Vintage1979 Cadillac Gauge Ranger
Added March 4, 2026
Somewhere between Cold War anxiety and American excess, someone decided a Dodge Ramcharger needed a turret. Forty-five years later, this Verde Green survivor is sitting in New Hampshire with a clean title and exactly 4,000 miles on the clock.
The listing calls this a 1979 Cadillac Gauge Ranger, us civilians likely have never seen a Cadillac like this before. The platform may be more familiar, a Dodge Ramcharger, Chrysler's full-size two-door SUV that competed with the Ford Bronco and Chevy Blazer through the late 1970s and '80s. The Ramcharger was a legitimate workhorse in its day: body-on-frame, available in four-wheel drive, and capable of hauling serious weight. What this particular example does with that capability is something else entirely. Fitted with professional-grade armor and topped with a functional turret ring — no machine gun, but the mounting hardware appears fully intact.

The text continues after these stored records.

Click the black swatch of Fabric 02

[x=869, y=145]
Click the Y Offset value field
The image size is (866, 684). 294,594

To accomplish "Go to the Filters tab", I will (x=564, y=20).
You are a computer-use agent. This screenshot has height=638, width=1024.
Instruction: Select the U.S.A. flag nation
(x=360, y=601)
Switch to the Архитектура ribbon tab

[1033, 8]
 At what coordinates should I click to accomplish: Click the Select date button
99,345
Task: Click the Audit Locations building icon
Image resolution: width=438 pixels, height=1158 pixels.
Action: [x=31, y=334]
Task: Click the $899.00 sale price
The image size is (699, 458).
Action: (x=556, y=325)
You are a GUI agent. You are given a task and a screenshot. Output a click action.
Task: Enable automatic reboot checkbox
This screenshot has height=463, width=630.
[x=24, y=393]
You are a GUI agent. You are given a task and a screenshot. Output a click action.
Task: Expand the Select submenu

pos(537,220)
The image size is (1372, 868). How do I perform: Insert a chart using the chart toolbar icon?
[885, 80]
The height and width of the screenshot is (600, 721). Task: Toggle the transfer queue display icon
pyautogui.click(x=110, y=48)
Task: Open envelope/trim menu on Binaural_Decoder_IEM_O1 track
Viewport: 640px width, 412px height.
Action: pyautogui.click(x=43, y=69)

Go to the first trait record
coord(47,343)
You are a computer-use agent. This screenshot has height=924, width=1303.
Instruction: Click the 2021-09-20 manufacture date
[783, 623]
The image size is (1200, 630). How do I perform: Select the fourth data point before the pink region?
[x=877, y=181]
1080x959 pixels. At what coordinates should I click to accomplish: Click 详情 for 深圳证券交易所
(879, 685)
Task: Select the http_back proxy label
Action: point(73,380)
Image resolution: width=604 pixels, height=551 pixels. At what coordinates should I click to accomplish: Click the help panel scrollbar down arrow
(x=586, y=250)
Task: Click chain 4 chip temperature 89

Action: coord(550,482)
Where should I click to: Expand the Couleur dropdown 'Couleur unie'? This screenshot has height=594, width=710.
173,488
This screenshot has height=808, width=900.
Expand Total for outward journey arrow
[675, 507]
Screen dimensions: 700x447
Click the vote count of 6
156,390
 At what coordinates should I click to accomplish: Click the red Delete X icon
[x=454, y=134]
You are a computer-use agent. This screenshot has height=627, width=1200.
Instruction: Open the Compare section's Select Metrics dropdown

With only 4,000 miles recorded, this truck has barely been used. According to the seller it was previously used in movies after being sold by the original owners, the Maine State Police.
Buyers need to go in with clear expectations. Armor adds significant weight, and the Ramcharger's original drivetrain — likely a 318 or 360 cubic-inch V8 paired to a TorqueFlite automatic — was not engineered to carry it indefinitely without stress to the suspension, brakes, and wheel bearings. The seller notes a host of recent services, including brakes, carb rebuild, radiator, belts, and more. At $48,500, you're paying a significant premium over a comparable unmodified Ramcharger, which reflects the rarity of the configuration rather than traditional collector value metrics.
The verdict here is straightforward: this is a legitimate curiosity with genuine historical intrigue, and for the right buyer — a military vehicle collector, a filmmaker, a serious prepper with means — it's an interesting purchase even at this price. It is not a driver's car in any conventional sense, and it shouldn't be evaluated as one. What it is is a 45-year-old artifact of American militarization and ingenuity, preserved in remarkable condition and wearing its original purpose without apology. That's worth something.